Researchers were able to alter election results using only a magnet and a personal digital assistant. Forty percent of touch-screen machines manufactured by Diebold – now known as Premier – flipped votes, and one of the company’s machines erased votes without warning once its memory card was full. Even more alarming, electronic ballot counters could be rigged by poll workers to disregard votes without anyone knowing. “If that were done for just a few minutes every hour, you will have a final vote total that doesn’t look too far off,” says Brunner. “Unless you did a hand count of every ballot, you’d never know it.”

Brunner is urging state lawmakers to replace touch-screen equipment with paper ballots that can be electronically scanned and tabulated by bipartisan election boards. But the danger posed by touch-screen machines, she warns, isn’t confined to Ohio – her audit confirmed flaws that have been uncovered from California to Connecticut.

“Systems used across the country have critical security flaws,” she says. “Public officials have an obligation to act on this.
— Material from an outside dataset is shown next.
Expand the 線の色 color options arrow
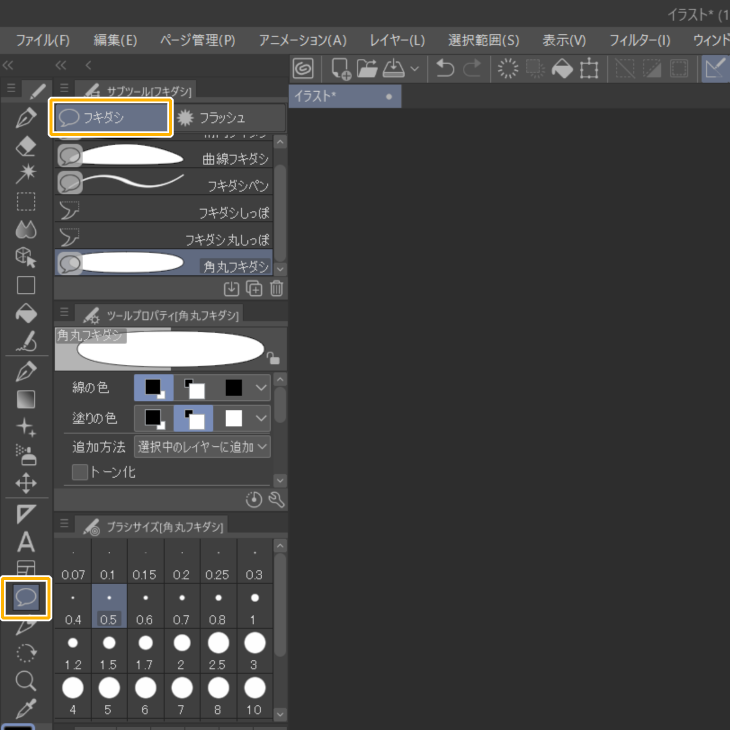Viewport: 730px width, 730px height. coord(261,388)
When we have to rely on paperless e-voting to count our votes, our only audit check is pre-election and exit polls. They’ve been widely variant since the advent of gadgetry, leading trusting souls to speculate that polling is no longer a respected science.

Is there some kind of award for that kind of naiveté?

4 thoughts on “Hackingville, Ohio

  1. You don’t know. It’s your prejudice talking. You’re falling into the “character trap.” Let’s agree to keep the debate on the issues and Clinton’s record, shall we? There’s plenty meat there for you.